Rabu 22 Oct 2014 16:55 WIB

Ini Alasan Mengapa Harus Hati-Hati Makan Gorengan

Rep: C85/ Red: Ichsan Emerald Alamsyah
Tukang penjual makanan gorengan, ilustrasi
Foto: Republika
Tukang penjual makanan gorengan, ilustrasi

REPUBLIKA.CO.ID, JAKARTA -- Hasil survey yang dilakukan oleh Lila Muliani dari Sinarmas Agri (PT. Smart) terhadap 100 responden berusia 24 hingga 45 tahun yang tinggal di Jabodetabek.

"Dari sepuluh pilihan menu yang disodorkan, masakan yang digoreng masih paling favorit," ujar Lila Muliani dalam orasi ilmiah yang dia sampaikan. Sepuluh menu yang ditawarkan juga termasuk bebrapa jenis masakan yang berbahan dasar sayuran.

Dia juga menambahkan, hasil survei menunjukkan bahwa masyarakat masih memilih makanan berat; seperti nasi uduk, nasi goreng, atau bubur; untuk menu sarapan mereka. Untuk menu gorengan, responden masih memfavoritkan ayam goreng, ikan goreng, tempe, dan tahu goreng. (Baca: Duh, Warga Jabodetabek Doyan 'Banget' Gorengan)

Dr Marzuki, seorang ahli gizi dari Poltekkes Jakarta mengungkapkan bahwa masyarakat jabodetabek harus berhati-hati makan gorengan. "Gorengan itu kan dimasak dengan digoreng. Untuk menggoreng butuh suhu tinggi, yang bisa menghasilkan peroksida," ujarnya kepada ROL.
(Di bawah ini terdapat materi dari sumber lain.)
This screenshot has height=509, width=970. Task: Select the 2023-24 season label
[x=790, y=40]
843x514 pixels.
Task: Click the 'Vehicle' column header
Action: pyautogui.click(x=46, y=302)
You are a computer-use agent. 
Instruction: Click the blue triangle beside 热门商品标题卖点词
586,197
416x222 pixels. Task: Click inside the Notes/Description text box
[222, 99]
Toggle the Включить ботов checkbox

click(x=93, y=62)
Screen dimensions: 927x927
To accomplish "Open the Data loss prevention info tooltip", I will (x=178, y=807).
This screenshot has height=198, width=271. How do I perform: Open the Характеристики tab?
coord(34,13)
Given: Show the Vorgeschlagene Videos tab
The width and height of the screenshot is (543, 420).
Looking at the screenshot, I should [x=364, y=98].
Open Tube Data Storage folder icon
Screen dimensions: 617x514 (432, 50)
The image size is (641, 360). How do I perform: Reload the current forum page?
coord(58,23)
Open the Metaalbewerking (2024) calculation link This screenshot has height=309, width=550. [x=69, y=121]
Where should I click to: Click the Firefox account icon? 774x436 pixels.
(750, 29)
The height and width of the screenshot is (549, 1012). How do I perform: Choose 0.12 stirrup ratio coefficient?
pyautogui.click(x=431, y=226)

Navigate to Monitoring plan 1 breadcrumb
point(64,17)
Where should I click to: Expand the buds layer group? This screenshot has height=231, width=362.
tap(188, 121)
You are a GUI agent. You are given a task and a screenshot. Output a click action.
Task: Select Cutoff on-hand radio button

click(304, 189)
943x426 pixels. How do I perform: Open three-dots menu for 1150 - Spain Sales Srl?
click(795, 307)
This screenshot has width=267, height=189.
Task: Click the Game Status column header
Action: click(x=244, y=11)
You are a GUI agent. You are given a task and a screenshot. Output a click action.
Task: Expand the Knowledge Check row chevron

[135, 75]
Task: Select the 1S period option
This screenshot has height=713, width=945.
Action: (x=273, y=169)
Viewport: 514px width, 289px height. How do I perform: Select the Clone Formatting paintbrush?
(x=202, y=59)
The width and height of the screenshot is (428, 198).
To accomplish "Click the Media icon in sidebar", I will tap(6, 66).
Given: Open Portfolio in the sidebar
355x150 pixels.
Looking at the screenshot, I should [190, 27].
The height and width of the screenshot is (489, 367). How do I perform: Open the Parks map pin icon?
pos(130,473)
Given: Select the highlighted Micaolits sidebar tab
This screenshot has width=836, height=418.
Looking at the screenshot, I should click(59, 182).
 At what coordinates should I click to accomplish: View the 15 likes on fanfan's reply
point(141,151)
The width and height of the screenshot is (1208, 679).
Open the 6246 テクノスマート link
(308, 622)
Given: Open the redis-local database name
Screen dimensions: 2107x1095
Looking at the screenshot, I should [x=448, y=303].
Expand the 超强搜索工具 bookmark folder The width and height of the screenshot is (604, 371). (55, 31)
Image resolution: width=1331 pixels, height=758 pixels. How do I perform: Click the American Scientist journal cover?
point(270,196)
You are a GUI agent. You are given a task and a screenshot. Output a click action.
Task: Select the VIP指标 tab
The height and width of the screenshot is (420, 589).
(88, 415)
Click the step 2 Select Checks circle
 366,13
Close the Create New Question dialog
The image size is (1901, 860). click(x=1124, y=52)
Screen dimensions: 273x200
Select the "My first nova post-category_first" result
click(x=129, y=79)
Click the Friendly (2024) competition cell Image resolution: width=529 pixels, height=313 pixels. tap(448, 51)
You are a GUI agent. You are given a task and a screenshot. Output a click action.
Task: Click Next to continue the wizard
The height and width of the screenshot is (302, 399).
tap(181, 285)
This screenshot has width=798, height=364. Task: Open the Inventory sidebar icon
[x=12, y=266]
Senyawa Peroksida ini, lanjut Marzuki, bila dibiarkan terpapar suhu tinggi dalam waktu yang lama dapat berubah menjadi karsinogen. Karsinogen ini lah yang bila dikonsumsi sangat berbahaya bagi kesehatan. "Risiko kanker meningkat bagi siapapun yang mengonsumsinya," ujarnya.

Untuk itu Marzuki mengingatkan kepada konsumen agar berhati-hati dalam pemanfaatan minyak goreng. Berdasarkan penjelasannya, minyak goreng hanya boleh digunakan untuk 2 sampai 3 kali penggorengan. "Selebihnya tidak sehat," jelasnya.

Demikian juga dengan konsumsi makanan berminyak yang idealnya hanya dilakukan dua kali dalam seminggu. Marzuki menyarankan agar masyarakat mulai beralih kepada metode memasak tanpa minyak seperti mengukus atau merebus.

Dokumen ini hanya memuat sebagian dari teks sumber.